Machines and Work

Defined in the simplest terms a machine is a device that uses force to accomplish something. More technically, it is a device that transmits and changes force or motion into work. This definition implies that a machine must have moving parts. A machine can be very simple, like a block and tackle to raise a heavy weight, or very complex, like a railroad locomotive or the mechanical systems used for industrial processes.

A machine receives input from an energy source and transforms it into output in the form of mechanical or electrical energy. Machines whose input is a natural source of energy are called prime movers. Natural sources of energy include wind, water, steam, and petroleum. Windmills and waterwheels are prime movers; so are the great turbines driven dy water or steam that turn the generators that produce electricity; and so are internal combustion engines that use petroleum products as fuel. Electric motors are not prime movers, since an alternating current of electricity which supplies most electrical energy does not exist in nature.

Terms like work, force, and power are frequently used in mechanical engineering, so it is necessary to define them precisely. Force is an effort that results in motion or physical change. If you use your muscles to lift a box you are exerting force on that box. The water which strikes the blades of a turbine is exerting force on those blades, thereby setting them in motion.

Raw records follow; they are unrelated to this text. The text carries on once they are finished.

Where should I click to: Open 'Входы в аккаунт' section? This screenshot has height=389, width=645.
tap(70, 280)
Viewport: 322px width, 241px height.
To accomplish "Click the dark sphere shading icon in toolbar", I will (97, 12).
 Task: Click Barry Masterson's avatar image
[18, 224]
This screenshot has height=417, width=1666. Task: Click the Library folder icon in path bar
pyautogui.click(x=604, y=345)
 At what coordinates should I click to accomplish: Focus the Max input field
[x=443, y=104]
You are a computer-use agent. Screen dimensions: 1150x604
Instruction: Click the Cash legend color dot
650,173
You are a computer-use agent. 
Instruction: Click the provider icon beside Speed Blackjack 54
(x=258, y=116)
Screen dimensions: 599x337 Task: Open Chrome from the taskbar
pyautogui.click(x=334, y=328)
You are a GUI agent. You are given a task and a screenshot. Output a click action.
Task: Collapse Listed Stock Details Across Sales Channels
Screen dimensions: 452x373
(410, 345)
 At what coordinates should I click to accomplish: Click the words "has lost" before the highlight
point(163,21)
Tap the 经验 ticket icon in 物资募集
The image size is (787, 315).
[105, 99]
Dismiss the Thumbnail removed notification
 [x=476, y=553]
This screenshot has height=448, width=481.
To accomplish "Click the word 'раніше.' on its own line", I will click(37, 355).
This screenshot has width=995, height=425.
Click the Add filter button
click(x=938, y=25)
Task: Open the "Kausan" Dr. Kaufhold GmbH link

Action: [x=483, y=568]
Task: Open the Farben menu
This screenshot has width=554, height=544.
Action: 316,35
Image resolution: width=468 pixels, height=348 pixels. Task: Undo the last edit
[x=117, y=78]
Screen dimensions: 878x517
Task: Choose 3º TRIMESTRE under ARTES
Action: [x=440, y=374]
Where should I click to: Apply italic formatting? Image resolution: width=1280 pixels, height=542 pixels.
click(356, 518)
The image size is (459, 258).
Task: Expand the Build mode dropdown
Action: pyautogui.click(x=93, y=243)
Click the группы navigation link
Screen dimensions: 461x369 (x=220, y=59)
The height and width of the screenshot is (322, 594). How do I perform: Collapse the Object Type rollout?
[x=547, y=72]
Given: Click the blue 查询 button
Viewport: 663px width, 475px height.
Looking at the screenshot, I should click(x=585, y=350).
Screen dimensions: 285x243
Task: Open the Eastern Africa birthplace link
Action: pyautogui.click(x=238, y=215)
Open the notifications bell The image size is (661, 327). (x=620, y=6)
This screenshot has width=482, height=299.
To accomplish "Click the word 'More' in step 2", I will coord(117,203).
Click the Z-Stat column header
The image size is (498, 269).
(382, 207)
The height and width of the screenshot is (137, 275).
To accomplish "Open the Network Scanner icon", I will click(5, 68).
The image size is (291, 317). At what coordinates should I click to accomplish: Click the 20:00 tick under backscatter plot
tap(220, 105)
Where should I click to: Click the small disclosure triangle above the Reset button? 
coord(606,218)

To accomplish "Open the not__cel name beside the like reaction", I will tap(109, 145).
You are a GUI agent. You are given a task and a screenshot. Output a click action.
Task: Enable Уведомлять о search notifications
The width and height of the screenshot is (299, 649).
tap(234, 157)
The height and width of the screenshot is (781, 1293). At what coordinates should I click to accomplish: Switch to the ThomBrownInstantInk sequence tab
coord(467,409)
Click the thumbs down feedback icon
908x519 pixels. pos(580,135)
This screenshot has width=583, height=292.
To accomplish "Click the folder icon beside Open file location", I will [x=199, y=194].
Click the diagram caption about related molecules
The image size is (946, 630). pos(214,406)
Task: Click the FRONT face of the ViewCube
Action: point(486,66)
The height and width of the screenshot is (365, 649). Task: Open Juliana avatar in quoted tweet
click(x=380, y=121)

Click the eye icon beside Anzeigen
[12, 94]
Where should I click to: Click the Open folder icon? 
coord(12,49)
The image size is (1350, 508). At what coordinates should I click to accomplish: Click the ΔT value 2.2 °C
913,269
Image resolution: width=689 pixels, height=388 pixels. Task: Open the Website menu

In a technical sense work is the combination of the force and the distance through which it is exerted.

To produce work, a force must act through a distance. If you stand and hold a twenty-pound weight for any length of time, you may get very tired, but you are not doing work in an engineering sense because the force you exerted to hold up the weight was not acting through a distance. However, if you raised the weight, you would be doing work.

Power is another term used in special technical sense in speking of machines. It is the rate at which work is performed.

In the English-speaking countries, the rate of doing work is usually given in terms of horsepower, often abbreviated hp. You will remember that expression resulted from the desire of inventor James Watt to describe the work his steam engines performed in terms that his customers could easily understand.After much experimentation,he settled on rate of 33,000 footpounds per minute as one horsepower.

In the metrick system power in terms of watts and kilowatts.The kilowatt,a more widely used term, equals a thousand watts or approximately 1 1/3 horsepower in the English system.

 

Components of the Automobile

Automobiles are trackless, self-propelled vehicles for land transportation of people or goods, or for moving materials. There are three main types of automobiles. They are passenger cars, buses and lorries (trucks).The automobile consists of the following components: a)the engine; b)the framework: c)the mechanism that transmits the power-engine to the wheels; d)the body.

Passenger cars are, as a rule, propelled by an internal combustion engine. They are distinguished by the horse-power of the engine, the number of cylinders on the engine and the type of the body, the type of tpansmission, wheeelbase, weight and overall length.

There are engines of various designs. They differ in the number of cylinders, their position, their operating cycle, valve mechanism, ignition and cooling system.

Most automobile engines have six or eight cylinders, although some four-, twelve-, and sixteen-cylinder engines, are used. The activities that take place in the engine cylinder can be divided into four stages which are called strokes. The four strokes are: intake, compression, power and exhaust. «Stroke» refers to the piston movement. The upper limit of piston movement is called top dead centre, TDC. The lower limit of piston movement is called bottom dead centre, BDC.A stroke constitutes piston movement from TDC to BDC or from BDC to TDC. In other words, the piston completes a stroke each time it changes the direction of motion.